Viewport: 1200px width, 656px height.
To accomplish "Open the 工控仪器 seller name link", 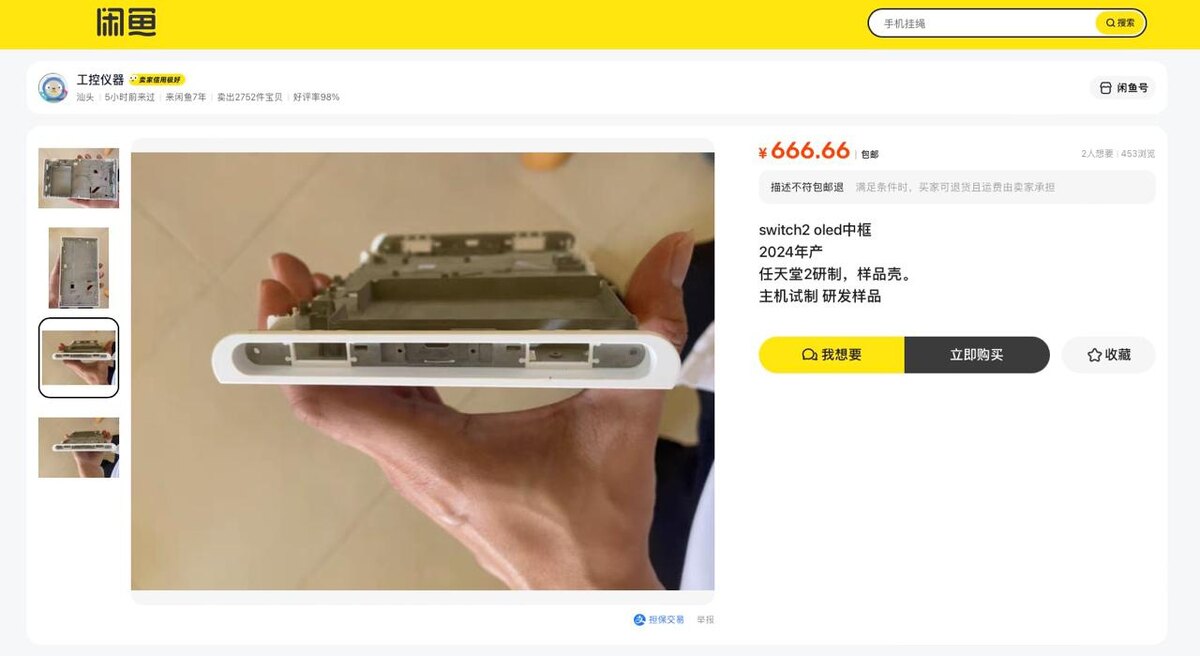I will [100, 80].
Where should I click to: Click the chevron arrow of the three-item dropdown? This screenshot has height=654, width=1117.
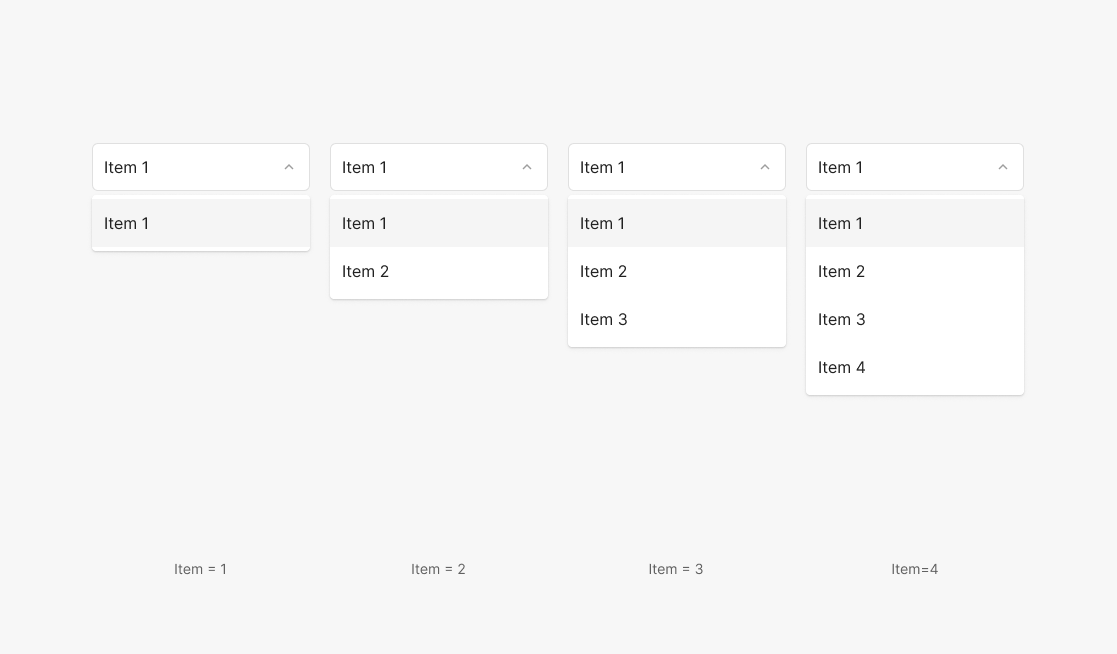(765, 167)
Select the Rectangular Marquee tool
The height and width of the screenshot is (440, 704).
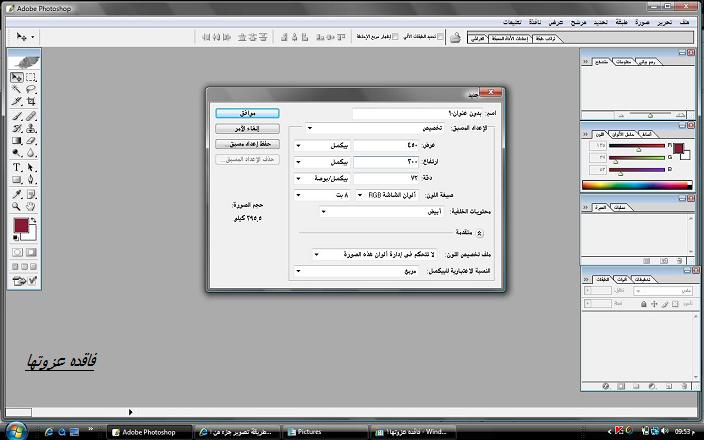[31, 77]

= = = = = = =

- INSTRUCTIONS FOR THE TASK
An exact copy is needed of the lines running from the one with "Select the Rectangular Marquee tool" through the end of the data above, and of those lines only, without pictures.

- ANSWER BELOW
Select the Rectangular Marquee tool
The height and width of the screenshot is (440, 704).
[31, 77]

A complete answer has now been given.